48  

Лысый смотрит на меня с изумлением и, повернувшись к старухе в пунцовом капоте, показывает ей на меня:

— Он спрашивает Штока-Циндилиндера!

И оба смеются. И вместе с ними смеется весь двор.

Глава двадцать четвёртая

Где правда?

А с разных концов двора сбегаются люди — молодые и старые — и целая орава детей. Они рассматривают меня с любопытством. Наконец один из них, красноносый, с аршином в руке, очевидно, портной, говорит мне с преувеличенной вежливостью:

— Вы ищете Циндилиндера-Штока? Если вам так интересно иметь его адрес, пожалуйста, я могу вам сказать. — И он подмигивает кому-то в толпе. Возьмите карандаш, запишите: Куликово поле, городская тюрьма, номер камеры… там вы узнаете.

Новый взрыв общего дружного смеха. Очевидно, красноносый считается здесь остряком.

Циндилиндер в тюрьме? Что за чушь! Я протискиваюсь сквозь обступившую меня густую толпу и спускаюсь к Маланке в подвал. Она рассказывает мне странные, невероятные вещи: мой милый Циндилиндер, которого и мама и я — да и все в нашем доме, даже полицейский усач Симоненко, — считали таким честным, таким благородным, которому все мы поверили, что он давно уже отошел от своей уголовной „профессии“, — оказался дерзким и бесстыдным мошенником: на прошлой неделе во вторник забрался ночью в пустую квартиру мадам Чикуановой и дочиста ограбил ее. Вынес оттуда все самое ценное: шкатулку с дорогими вещами, серебряные ложки, золотые часы и даже зонтик ее маленькой внучки, детский зонтик, который ей привезли из Японии…

— Брехня, — говорю я. — Никогда не поверю, что Циндилиндер… что Юзя…
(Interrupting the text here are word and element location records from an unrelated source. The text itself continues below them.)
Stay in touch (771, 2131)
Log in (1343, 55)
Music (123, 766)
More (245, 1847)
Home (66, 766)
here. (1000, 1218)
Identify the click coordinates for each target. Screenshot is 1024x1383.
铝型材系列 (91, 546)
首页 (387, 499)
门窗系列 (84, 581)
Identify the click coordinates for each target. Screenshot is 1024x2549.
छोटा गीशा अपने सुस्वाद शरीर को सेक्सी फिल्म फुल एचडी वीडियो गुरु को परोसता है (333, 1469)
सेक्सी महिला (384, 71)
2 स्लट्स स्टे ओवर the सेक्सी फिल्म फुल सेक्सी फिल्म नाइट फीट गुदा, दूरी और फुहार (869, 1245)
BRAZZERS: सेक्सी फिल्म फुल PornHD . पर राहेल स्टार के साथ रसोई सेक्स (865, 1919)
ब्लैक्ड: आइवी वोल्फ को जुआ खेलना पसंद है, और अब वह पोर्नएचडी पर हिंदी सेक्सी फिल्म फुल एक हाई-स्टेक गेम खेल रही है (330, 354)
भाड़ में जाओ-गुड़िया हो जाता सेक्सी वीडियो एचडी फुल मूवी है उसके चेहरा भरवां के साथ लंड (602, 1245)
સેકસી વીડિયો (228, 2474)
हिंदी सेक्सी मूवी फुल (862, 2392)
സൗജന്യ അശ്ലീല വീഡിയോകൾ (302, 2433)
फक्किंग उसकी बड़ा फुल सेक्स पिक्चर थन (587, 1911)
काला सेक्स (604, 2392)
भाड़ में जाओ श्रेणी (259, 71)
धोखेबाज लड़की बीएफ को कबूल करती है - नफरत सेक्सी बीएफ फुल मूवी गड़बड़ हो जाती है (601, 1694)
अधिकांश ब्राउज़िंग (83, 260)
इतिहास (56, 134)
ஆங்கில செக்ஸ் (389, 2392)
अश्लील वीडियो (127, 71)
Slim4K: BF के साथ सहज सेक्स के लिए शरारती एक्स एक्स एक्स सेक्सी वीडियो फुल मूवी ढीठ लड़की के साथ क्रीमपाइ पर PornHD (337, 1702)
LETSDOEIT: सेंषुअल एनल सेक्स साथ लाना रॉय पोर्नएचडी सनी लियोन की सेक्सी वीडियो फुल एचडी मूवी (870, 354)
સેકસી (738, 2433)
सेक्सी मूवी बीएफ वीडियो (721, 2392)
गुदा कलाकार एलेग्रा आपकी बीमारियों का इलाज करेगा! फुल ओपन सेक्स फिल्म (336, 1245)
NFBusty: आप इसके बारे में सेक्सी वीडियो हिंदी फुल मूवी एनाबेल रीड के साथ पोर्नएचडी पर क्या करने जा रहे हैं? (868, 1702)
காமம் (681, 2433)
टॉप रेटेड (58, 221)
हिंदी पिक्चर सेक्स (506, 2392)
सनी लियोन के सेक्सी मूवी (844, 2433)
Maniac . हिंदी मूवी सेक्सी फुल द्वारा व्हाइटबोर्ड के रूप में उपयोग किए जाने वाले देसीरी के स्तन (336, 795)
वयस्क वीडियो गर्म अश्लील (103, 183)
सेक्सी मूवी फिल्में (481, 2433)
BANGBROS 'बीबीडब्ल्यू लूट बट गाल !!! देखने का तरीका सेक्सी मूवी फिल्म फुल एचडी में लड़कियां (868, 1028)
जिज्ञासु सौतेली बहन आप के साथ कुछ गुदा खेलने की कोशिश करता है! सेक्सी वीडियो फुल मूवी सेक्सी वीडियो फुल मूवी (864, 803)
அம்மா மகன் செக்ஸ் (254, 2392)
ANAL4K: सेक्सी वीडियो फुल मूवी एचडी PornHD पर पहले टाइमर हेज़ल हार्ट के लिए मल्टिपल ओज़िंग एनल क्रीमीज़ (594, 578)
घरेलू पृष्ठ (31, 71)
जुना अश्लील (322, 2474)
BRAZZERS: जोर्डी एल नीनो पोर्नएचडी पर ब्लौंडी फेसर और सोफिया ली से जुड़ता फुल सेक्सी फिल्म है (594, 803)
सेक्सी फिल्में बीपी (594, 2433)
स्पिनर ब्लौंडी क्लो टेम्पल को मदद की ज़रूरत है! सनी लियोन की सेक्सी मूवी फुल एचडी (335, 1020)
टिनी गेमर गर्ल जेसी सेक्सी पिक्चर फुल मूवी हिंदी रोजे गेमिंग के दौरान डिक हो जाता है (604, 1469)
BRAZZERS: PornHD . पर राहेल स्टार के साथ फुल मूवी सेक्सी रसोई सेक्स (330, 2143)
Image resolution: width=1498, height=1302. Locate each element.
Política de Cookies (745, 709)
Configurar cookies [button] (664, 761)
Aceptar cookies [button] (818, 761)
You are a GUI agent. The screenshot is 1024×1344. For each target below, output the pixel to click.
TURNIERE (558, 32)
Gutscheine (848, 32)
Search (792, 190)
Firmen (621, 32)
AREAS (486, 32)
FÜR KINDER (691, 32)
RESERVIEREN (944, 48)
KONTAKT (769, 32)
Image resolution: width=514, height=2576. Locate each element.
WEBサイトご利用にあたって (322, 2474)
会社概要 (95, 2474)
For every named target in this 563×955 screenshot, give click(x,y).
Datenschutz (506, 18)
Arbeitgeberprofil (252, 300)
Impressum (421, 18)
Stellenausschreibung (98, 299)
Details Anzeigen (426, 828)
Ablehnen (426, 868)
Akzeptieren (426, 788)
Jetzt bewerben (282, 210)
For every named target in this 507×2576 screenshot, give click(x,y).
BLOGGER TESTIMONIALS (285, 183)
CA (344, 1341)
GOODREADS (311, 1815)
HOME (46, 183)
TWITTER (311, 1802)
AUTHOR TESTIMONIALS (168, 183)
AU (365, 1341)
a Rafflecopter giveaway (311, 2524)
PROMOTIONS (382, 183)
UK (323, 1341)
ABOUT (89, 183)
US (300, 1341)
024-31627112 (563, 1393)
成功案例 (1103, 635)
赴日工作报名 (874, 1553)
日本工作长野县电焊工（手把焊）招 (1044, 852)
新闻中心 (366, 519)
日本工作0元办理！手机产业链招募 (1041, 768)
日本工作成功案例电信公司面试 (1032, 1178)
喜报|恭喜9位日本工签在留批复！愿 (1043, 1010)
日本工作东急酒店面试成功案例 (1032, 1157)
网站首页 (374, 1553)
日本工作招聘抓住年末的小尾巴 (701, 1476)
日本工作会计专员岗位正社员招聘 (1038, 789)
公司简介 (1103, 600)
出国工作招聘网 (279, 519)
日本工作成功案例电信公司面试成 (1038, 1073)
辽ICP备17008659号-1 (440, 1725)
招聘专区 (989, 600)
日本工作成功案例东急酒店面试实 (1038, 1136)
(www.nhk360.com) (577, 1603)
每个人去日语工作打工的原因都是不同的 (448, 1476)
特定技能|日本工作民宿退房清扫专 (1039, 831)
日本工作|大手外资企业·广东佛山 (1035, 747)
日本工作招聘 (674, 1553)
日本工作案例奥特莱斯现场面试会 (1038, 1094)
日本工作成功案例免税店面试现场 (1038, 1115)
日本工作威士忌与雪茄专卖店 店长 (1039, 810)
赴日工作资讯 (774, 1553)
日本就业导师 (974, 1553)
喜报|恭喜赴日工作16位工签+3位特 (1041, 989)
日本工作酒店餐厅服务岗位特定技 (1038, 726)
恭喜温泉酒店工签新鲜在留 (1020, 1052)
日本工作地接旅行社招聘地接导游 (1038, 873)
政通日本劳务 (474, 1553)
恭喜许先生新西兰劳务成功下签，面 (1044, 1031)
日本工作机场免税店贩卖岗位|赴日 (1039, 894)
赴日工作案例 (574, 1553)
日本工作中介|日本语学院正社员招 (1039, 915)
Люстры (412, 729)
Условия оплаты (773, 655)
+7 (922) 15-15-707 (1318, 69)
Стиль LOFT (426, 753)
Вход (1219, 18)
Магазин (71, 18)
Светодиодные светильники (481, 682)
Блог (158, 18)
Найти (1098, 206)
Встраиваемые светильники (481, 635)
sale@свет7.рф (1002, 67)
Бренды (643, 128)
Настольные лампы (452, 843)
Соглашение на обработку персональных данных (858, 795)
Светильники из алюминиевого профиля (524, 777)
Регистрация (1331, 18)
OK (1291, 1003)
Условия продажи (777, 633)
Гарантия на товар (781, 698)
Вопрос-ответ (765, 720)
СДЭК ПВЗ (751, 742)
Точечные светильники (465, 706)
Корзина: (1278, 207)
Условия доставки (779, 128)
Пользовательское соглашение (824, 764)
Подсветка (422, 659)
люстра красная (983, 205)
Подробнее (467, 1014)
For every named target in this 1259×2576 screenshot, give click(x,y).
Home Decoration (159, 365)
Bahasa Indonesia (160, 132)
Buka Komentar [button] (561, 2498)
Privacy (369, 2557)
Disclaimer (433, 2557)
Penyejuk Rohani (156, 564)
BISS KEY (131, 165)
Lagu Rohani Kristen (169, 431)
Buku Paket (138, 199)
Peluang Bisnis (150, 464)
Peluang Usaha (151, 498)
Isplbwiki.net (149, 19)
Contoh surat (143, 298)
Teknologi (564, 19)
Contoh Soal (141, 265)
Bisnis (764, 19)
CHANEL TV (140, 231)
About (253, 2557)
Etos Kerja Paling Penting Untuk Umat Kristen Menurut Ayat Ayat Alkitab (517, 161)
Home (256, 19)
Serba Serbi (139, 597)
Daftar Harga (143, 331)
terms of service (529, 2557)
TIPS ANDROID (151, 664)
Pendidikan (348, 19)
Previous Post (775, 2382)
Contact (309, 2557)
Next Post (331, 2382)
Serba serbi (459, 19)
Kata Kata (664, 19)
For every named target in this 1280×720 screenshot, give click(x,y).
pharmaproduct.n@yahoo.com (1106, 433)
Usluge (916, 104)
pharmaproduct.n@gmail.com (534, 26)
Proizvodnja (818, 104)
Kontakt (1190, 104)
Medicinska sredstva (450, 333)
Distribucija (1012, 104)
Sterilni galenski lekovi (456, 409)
Но тут поднимается с кровати лохматый Савелий, Маланкин муж. Это мрачный, косолапый и сонный неряха, заросший бородой чуть не до самых бровей. Про него говорили, что вот уже несколько лет он никогда не снимает ни шапки, ни огромных своих сапожищ. До сих пор не могу я понять, почему Маланка, молодая, хорошенькая и неглупая девушка, с мягким голосом, с тихой улыбкой, могла выйти за такое чудовище.

Подвал, в котором ютятся они оба с Маланкой, только называется подвалом, а на самом деле это погреб, очень глубокий, без окон. Круглые сутки горит в нем керосиновая вонючая тусклая лампочка и стоит такая ужасная сырость, что хлеб, принесенный из лавки, уже через два-три часа становится тяжелым и мокрым, словно его долго держали в воде.

— Брехня?! — говорит Савелий и надвигается на меня угрожающе. — Так, значит, я, по-твоему, брехун.

Оказывается, он был понятым, когда полиция делала у Циндилиндера обыск (понятой — это официальный свидетель), и видел своими глазами, как у Циндилиндера под досками пола нашли и шкатулку мадам Чикуановой, и ее ножницы, и ее гребешок, и ее носовые платки, и японский зонтик ее маленькой внучки. Конечно, Циндилиндер клялся и божился, что не знает, откуда у него эти вещи, но мадам Чикуанова, чуть только увидела их, закричала, что все эти вещи ее, что они украдены у нее из квартиры во вторник, когда она ездила к сыну на дачу. А Циндилиндер во вторник…

Дальше я не слушал. Так вот оно что! Значит, все эти годы Циндилиндер ловко обманывал нас, разыгрывал из себя простака, а на самом деле остался таким же мазуриком, каким моя мама застигла его года четыре назад на подоконнике соседнего дома, когда он швырнул в нее цветочным горшком за то, что она помешала ему воровать. А мы верили ему, как лучшему другу, верили, что под нашим благотворным влиянием он совсем, совсем переменился. И Циля она тоже поверила. Бедная Циля. Ведь она не позволяла ему взять без спросу чужую булавку или коробочку спичек. Как мучится она теперь, когда вдруг обнаружилось, что она связала свою жизнь с грабителем! Но что, если и она… нет… это никак невозможно!

Во рту у меня пересохло. Ноги до того ослабели, что я должен был опуститься на стул.

Между тем Савелий продолжал:

— И Цильку забрали… Как же!.. Известно: жена. Там из нее вышибут золотые часы, будь покоен… Там подстригут ее мерзенные[11] когти.

Оказывается, Циля, когда ее во время обыска спрашивали, куда она девала украденные Циндилиндером золотые часы, пришла в такую безумную ярость, что стала царапаться, визжать и кусаться.

— Укусила Карабаша — надзирателя… А у него знаешь какие кулаки ого-го!

Не помню, как выбрался я из этого мрачного погреба, как попрощался с Маланкой, как добрел до нашей Новорыбной.